AWS IAM Exam Summary

These notes were written while preparing for my AWS solution architect exam and are collected from different sources and AWS documentation. Primarily, they’re notes for me, but you might find them useful too.

Since the AWS is changing quickly, it’s possible that some of these notes may be out of date, so please take that into consideration if you are reading them.

Please let me know in the comments if you have any updates which you’d like me to add.

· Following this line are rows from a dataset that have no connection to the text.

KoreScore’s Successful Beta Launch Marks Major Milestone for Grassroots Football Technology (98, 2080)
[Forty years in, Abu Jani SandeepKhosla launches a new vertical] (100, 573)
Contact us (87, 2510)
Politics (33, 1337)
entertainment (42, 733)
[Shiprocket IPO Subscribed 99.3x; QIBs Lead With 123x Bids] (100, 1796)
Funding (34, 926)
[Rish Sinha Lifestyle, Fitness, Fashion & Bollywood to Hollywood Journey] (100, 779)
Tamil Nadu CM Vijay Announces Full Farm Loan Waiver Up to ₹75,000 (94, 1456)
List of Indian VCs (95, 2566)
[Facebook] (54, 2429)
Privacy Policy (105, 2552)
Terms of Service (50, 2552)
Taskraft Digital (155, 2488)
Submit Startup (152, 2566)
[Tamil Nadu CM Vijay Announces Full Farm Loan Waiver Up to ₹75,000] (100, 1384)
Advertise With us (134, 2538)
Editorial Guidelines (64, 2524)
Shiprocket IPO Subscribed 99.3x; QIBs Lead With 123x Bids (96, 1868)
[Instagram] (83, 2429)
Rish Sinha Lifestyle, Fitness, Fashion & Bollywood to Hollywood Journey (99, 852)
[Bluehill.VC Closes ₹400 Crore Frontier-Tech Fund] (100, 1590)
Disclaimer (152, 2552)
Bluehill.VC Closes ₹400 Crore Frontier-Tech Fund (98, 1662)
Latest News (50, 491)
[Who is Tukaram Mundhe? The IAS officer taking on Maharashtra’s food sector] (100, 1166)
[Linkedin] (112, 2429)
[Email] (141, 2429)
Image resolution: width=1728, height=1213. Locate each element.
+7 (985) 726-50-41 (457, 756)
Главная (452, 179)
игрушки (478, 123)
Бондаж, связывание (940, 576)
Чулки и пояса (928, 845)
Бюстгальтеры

IAM (Identity and Access Management)

  • IAM is a service which helps you securely control access to AWS resources. 
  • You use IAM to control who is signed in (authenticated) and has access to what resources for what operations (authorization) 
  • IAM allows you to share your AWS account and grant access to multiple users without having to share your password and access key. 
  • IAM securely provide credential for applications running on AWS infrastructure to access other AWS resources,  such as S3, DynamoDB, EC2 instances and etc.
  • IAM allows you to enable MFA (multi-factor authentication) for your users in your account for the extra security. 
  • Identity federation in IAM allows users who already have password elsewhere like a corporate network or with an internet provider like Gmail or Facebook to temporary access to your AWS account. 
  • IAM logs are visible in AWS CloudTrail to log information about those who made a request for resources in your AWS account. 
  • IAM is PCI DSS compliant. (Payment Card Industry Data Security Standard)
  • IAM is eventually consistent. IAM achieves high availability by replicating data across multiple servers within AWS infrastructure in multiple regions. If a request to change a data is successful, the change is committed and safely stored. However, the change must be replicated across IAM which can take some times. AWS recommends that you do not include changes such as creating or updating users, groups and roles or policies within your code in a critical HA application, instead, make IAM changes in a separate initialization or setup routine that you run less frequently and wait for replication until you start any production workflows depend on them.  

Key Terms in IAM:

  • Resource: The user, role, group and policy objects that are stored in an IAM. For example an EC2 instance or an IAM user. 
  • Identity: The IAM resource objects that are used to identify and groups such as users, groups, and roles. 
  • Entity: The IAM resource object that AWS uses for authentication. 
  • Principal: A person or application that uses an entity to sign in and make a request to AWS. 
  • Policy: A JSON document stored in AWS to specify the permission for principal entities.  
  • User: IAM users are identities in the service. By default, a new user does not have any permission. You have to create a policy and attach that policy to the user to grant permission for her.
  • Group: You can organize users to IAM groups and attach a policy for that group.
  • Role:  Federated users don’t have permanent identities in AWS account. To assign permission to federated users in AWS, you have to create an entity referred to as a role and grant permission to the role. 
  •  Identity-based Policy: Permissions policies that you attach to an IAM identity, such as an IAM user, group, or role. Identity-based Policies control what action, on which resource, and under what conditions the identity can perform.
    • AWS managed policies: Pre created by AWS
    • Customer-managed policies: User will create them
    • Inline policies: Customer create and are embedded directly into a single user, group, or role (not recommended by AWS)
  • Resource-based Policy: Permissions policies that you attach to a resource such as S3 bucket or EC2 instance. Resource-based policies control what actions a specified principal can perform on that resource under what conditions. You can enable cross-account access by specifying an entire AWS account or IAM entities in another account as the principal.